What the exercise asks: The answer must be an exact copy of the lines from the one containing "Instruction: Click the" through the end of the records, with the pictures left out.

*** Input ***

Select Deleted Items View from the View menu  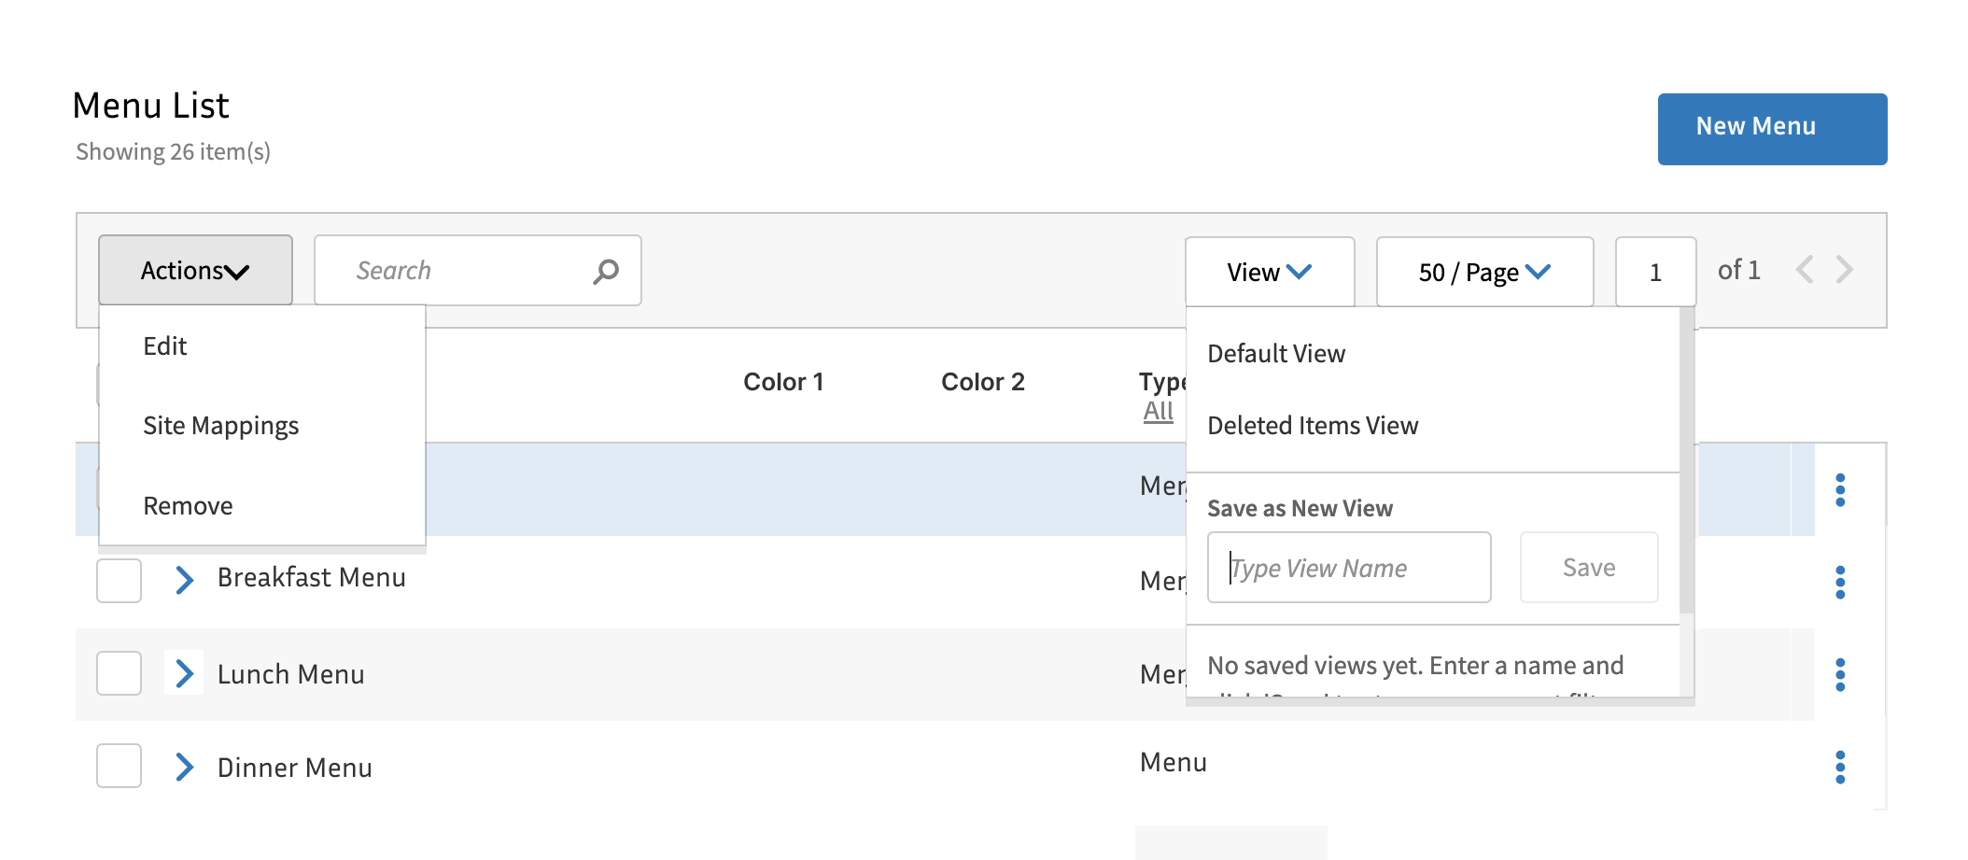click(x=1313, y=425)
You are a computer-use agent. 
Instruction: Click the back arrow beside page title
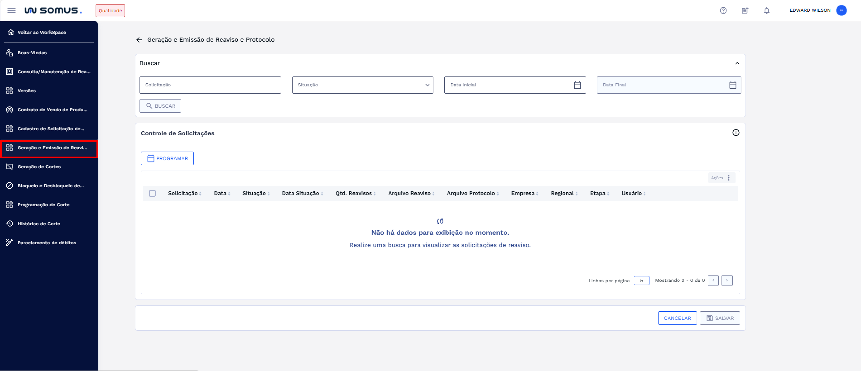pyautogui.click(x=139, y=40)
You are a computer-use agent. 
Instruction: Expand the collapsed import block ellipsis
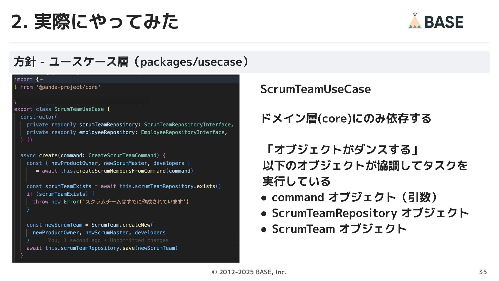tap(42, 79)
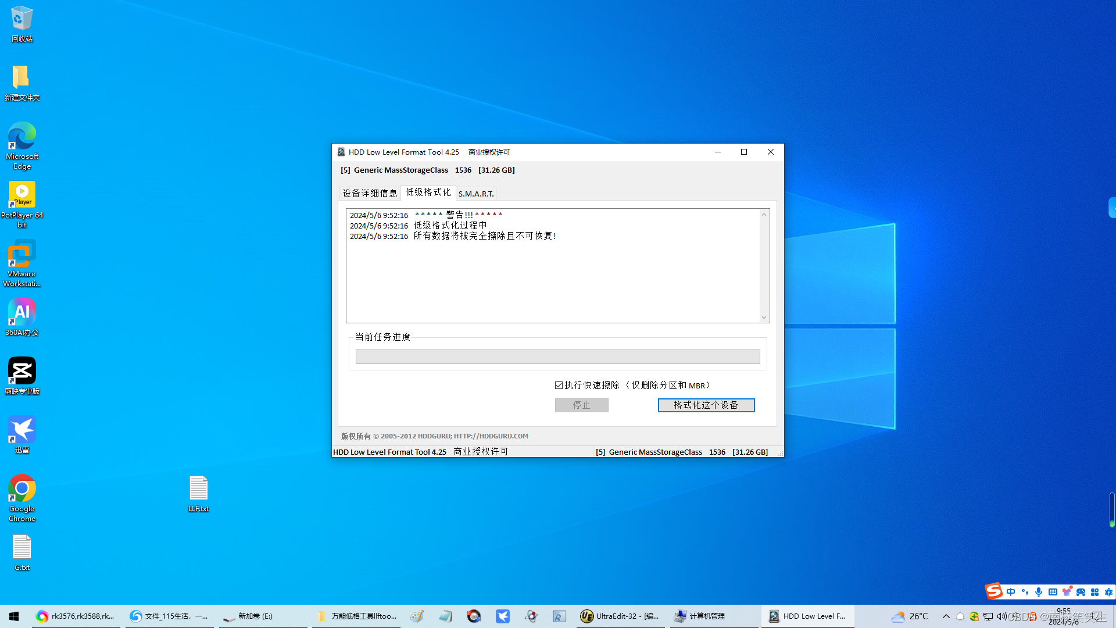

*** End of Input ***

Response for this exercise:
Instruction: Click the back arrow beside page title
pyautogui.click(x=139, y=40)
You are a computer-use agent. 
Instruction: Expand the collapsed import block ellipsis
tap(42, 79)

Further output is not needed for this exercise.